Romance Writing and the Covenant Between Writer and Reader
Photo by Beabe Thompson, Copyright 2013
Over the weekend, I diligently followed a posting in a writers’ group I belong to on the web. A writer asked if her book was a Romance novel even if the couple in the story didn’t end up together.
What followed was a window of not only how writers outside the genre of Romance think of it, but how differently men and women think romance means.
Romance Writers of America defines Romance writing thus:
“Romance fiction is smart, fresh and diverse. Whether you enjoy contemporary dialogue, historical settings, mystery, thrillers or any number of other themes, there’s a romance novel waiting for you!

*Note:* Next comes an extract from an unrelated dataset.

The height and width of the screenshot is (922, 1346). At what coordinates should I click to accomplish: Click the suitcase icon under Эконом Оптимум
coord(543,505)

Two basic elements comprise every romance novel: a central love story and an emotionally satisfying and optimistic ending. A
Central Love Story: The main plot centers around individuals falling in love and struggling to make the relationship work. A writer can include as many subplots as he/she wants as long as the love story is the main focus of the novel.
An Emotionally Satisfying and Optimistic Ending: In a romance, the lovers who risk and struggle for each other and their relationship are rewarded with emotional justice and unconditional love.
Romance novels may have any tone or style, be set in any place or time, and have varying levels of sensuality—ranging from sweet to extremely hot. These settings and distinctions of plot create specific sub genres within romance fiction.”
So that’s the Romance writer genre definition by the experts. An HEA or Happily Ever After, or the expectation of one.
People in the group seemed to generally agree about this, except a few men who kept insisting that the genre could be bent, HEA’s weren’t necessary, don’t cleave to dogma, etc. We don’t need no stinking Happily Ever After. Well, we don’t if it’s not Romance.
I pointed out that Romance readers want the HEA, and will be sorely bent out of shape if cheated, using the example of Charlaine Harri’s Sookie Stackhouse series. These are the books that True Blood was inspired by. Spoiler Alert! When Sookie ended up with someone beside Bill or Eric in the last book of the series, Harris received death threats and was pummelled by bad reviews on Goodreads and eBook platforms like Amazon and Nook. Pummelled. Readers had felt lead to cheer on their chosen romantic main male character, only for an ahem, underdog, to slip in and win fair Sookie’s heart and hand.
You never, never cheat a Romance reader out of her or his story HEA.
As Romance writers, we have a promise with our readers. If we set them up to care about a couple through a short story, novella, novel, or serials, then they must have their HEA eventually. If not, the promise is broken, and readers get really, really annoyed or angry.
Over and over in this forum male writers questioned the need for HEA, when the couple could just be something like friends with benefits. (I’m trying to not snort coffee through my nose right now.) The women who posted reinforced the Romance covenant because that’s what Romance readers want.
Chick Lit can be romantic, but without the HEA, it’s not Romance. Some of my favorite Chick Lit, such as A Vintage Affair and the Bridget Jones series are Romances. The love interests, despite trials and heartbreak, win. Watching your loved one fly off in a plane with her significant other is not a Romance ending. Throwing the central female character in front of a train is not Romance writing.
Spending the rest of your life with the person you love is Romance.
If you’re a Romance writer, check out RWA. Fabulous resources for writers in that genre and fantastic workshops.
No hearts were broken in the writing of this blog.